++++ Dataset content ++++

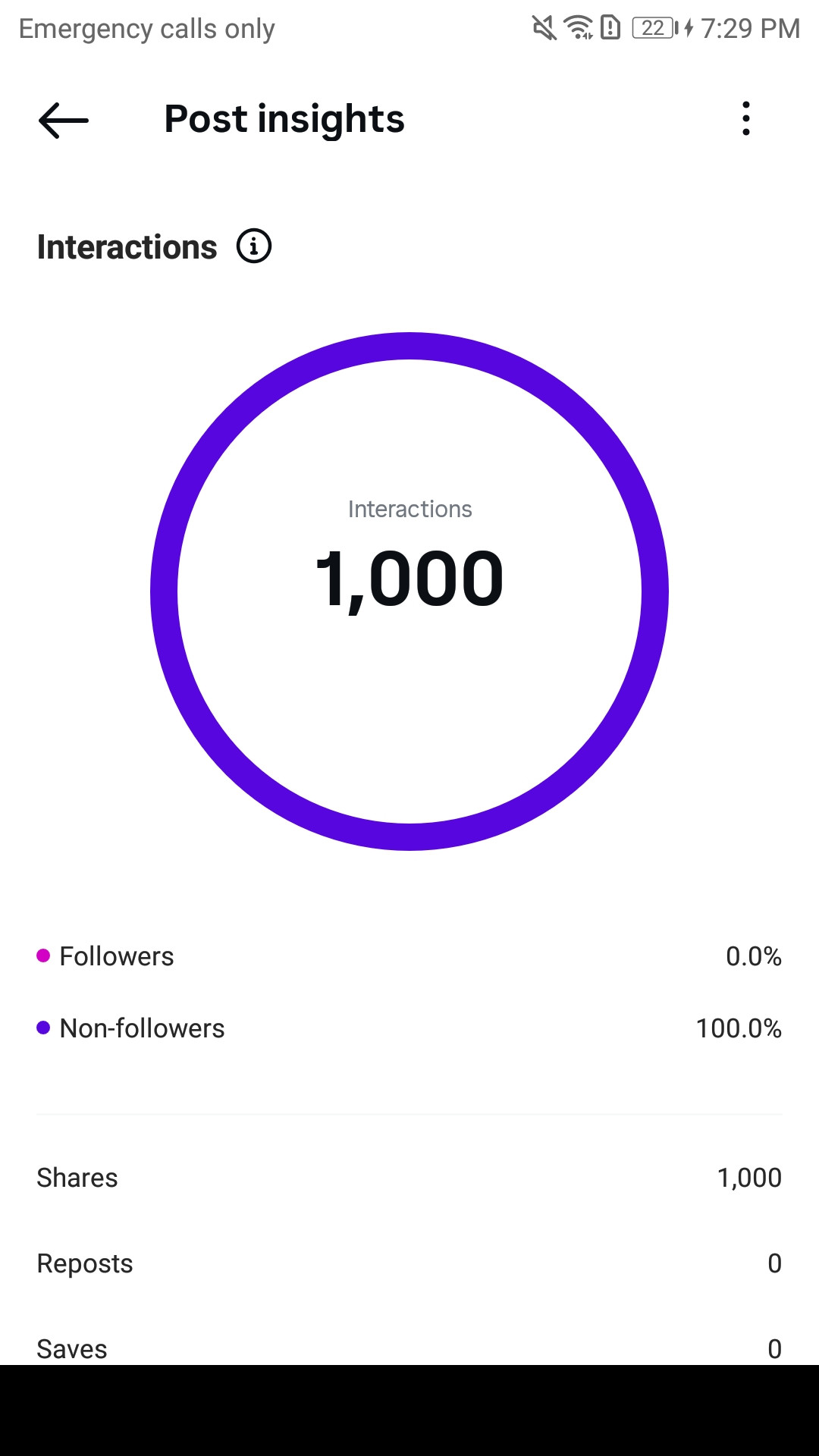The height and width of the screenshot is (1456, 819).
Task: Tap the purple Non-followers legend dot
Action: (x=43, y=1028)
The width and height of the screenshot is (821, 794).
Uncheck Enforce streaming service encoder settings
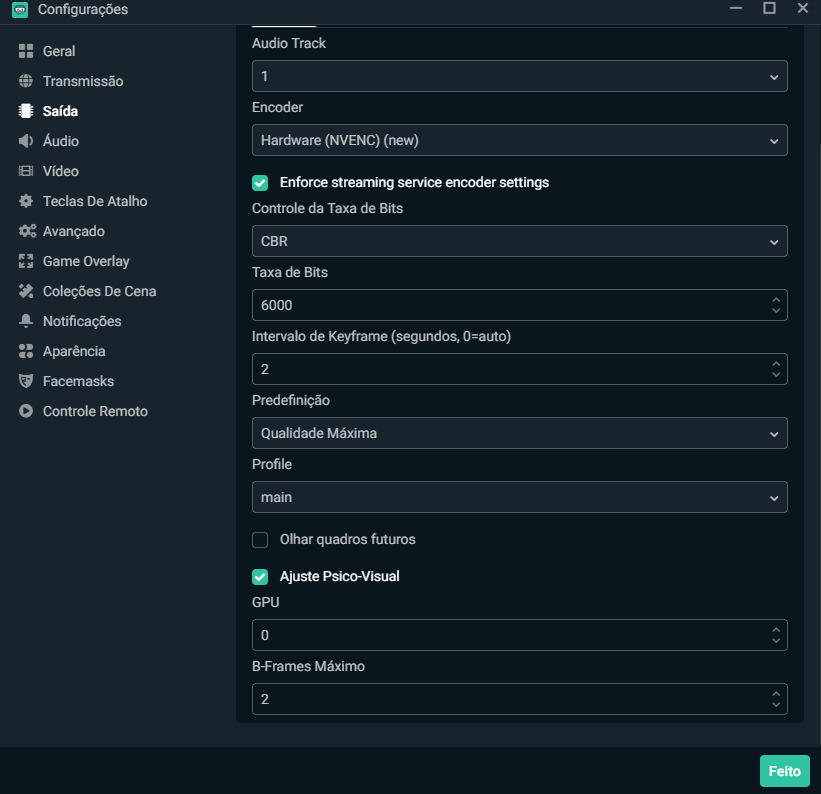point(260,183)
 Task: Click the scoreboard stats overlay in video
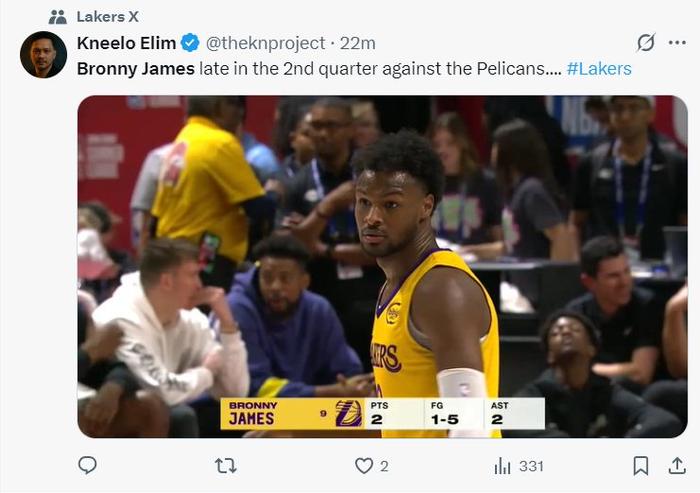coord(382,413)
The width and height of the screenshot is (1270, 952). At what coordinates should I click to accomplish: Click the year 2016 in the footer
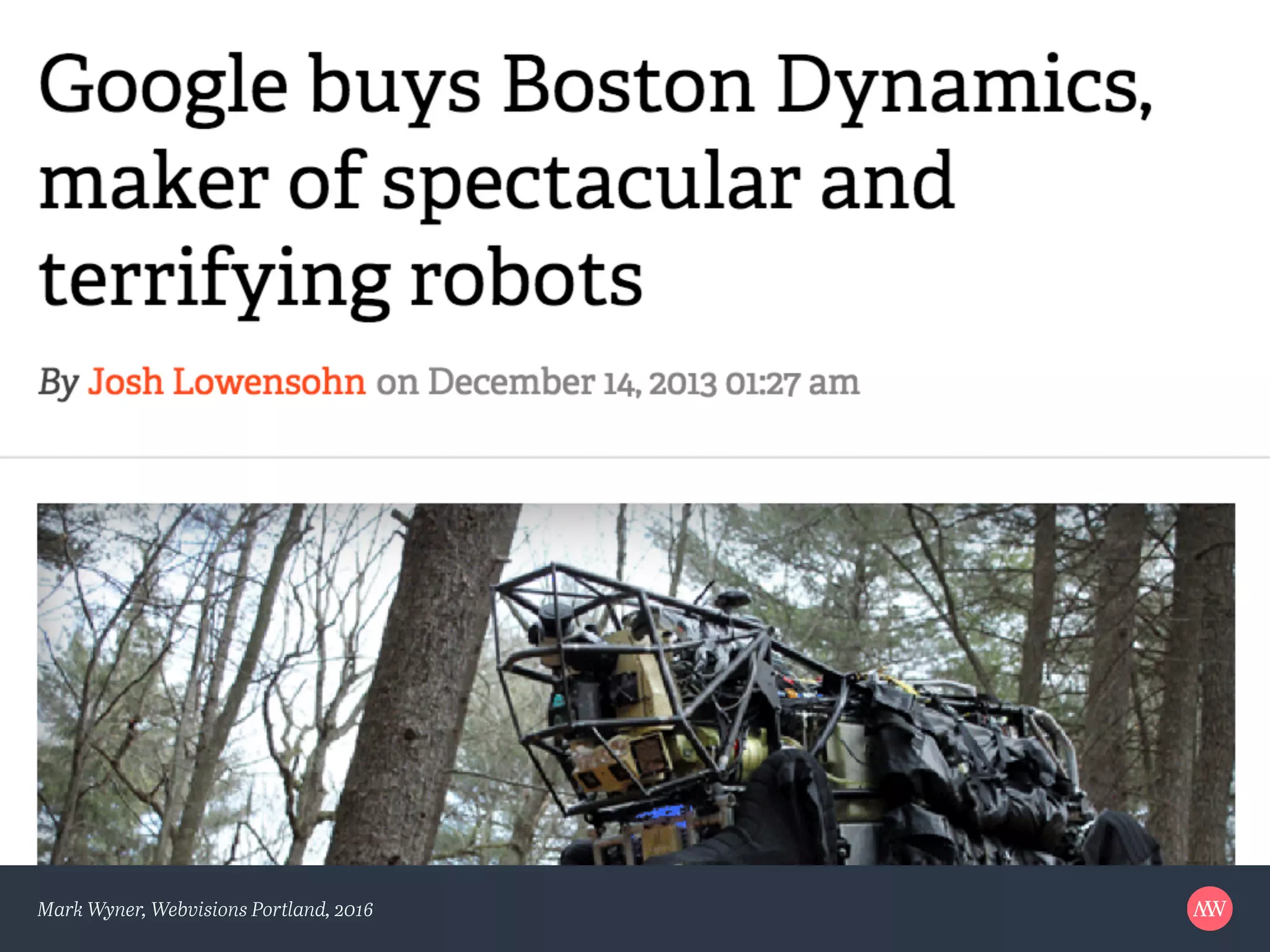353,910
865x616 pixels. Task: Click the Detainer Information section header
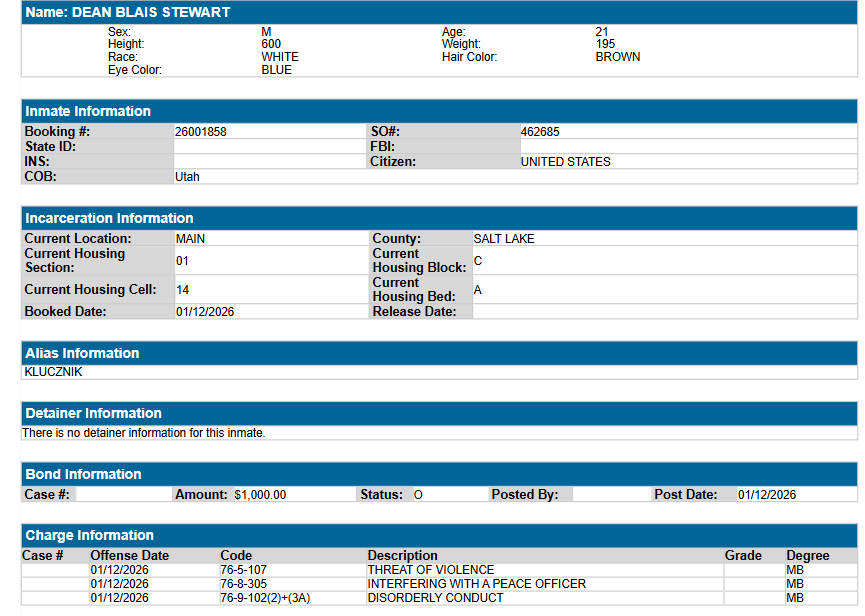pos(93,413)
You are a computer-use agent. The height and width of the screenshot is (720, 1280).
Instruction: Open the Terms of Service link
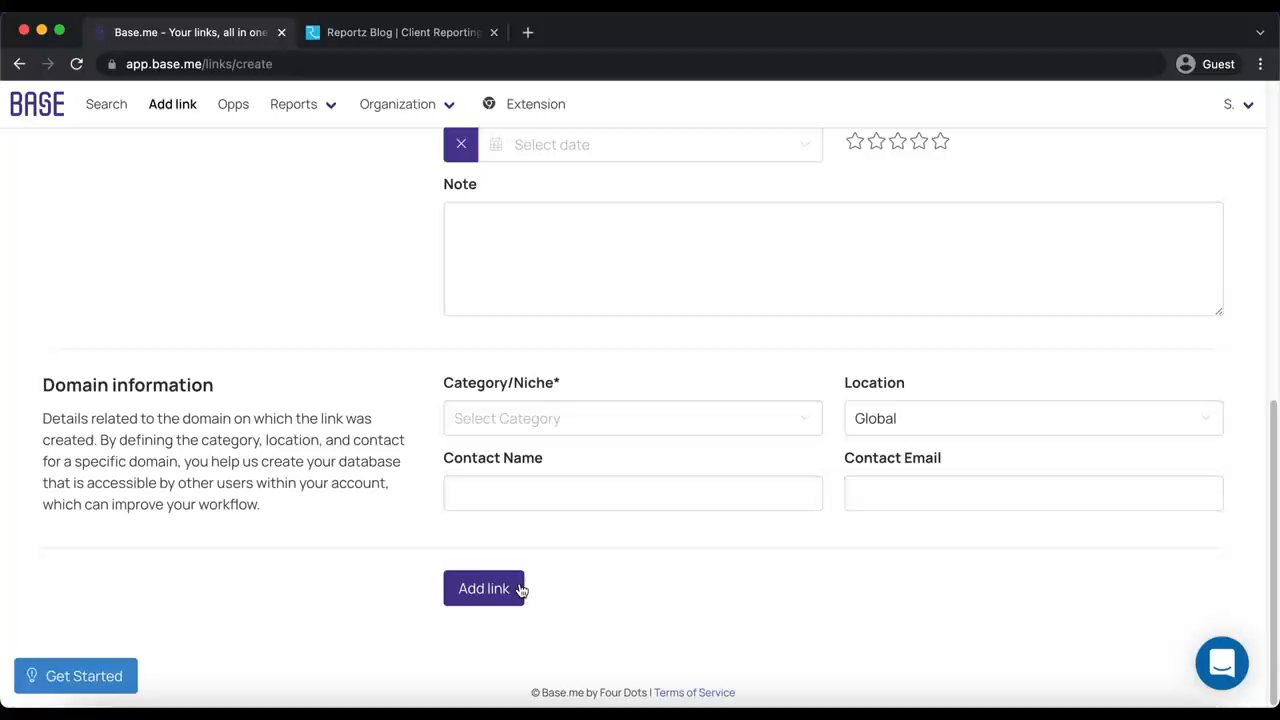[x=694, y=692]
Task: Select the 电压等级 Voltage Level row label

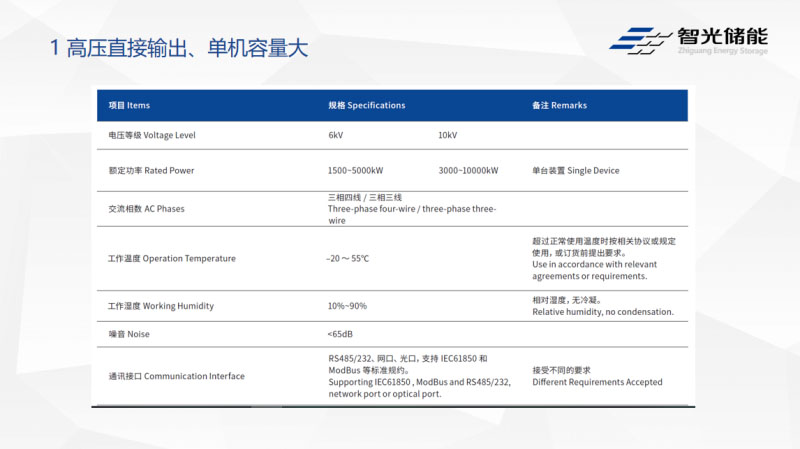Action: pyautogui.click(x=151, y=134)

++++

Exercise description:
Starting with the line that holds "You are a computer-use", print each line through the last one of the data exactly as written, but do not include the pictures.

Answer to this exercise:
You are a computer-use agent. The height and width of the screenshot is (720, 1280).
Instruction: Open the Terms of Service link
[x=694, y=692]
Task: Select the 电压等级 Voltage Level row label

Action: pyautogui.click(x=151, y=134)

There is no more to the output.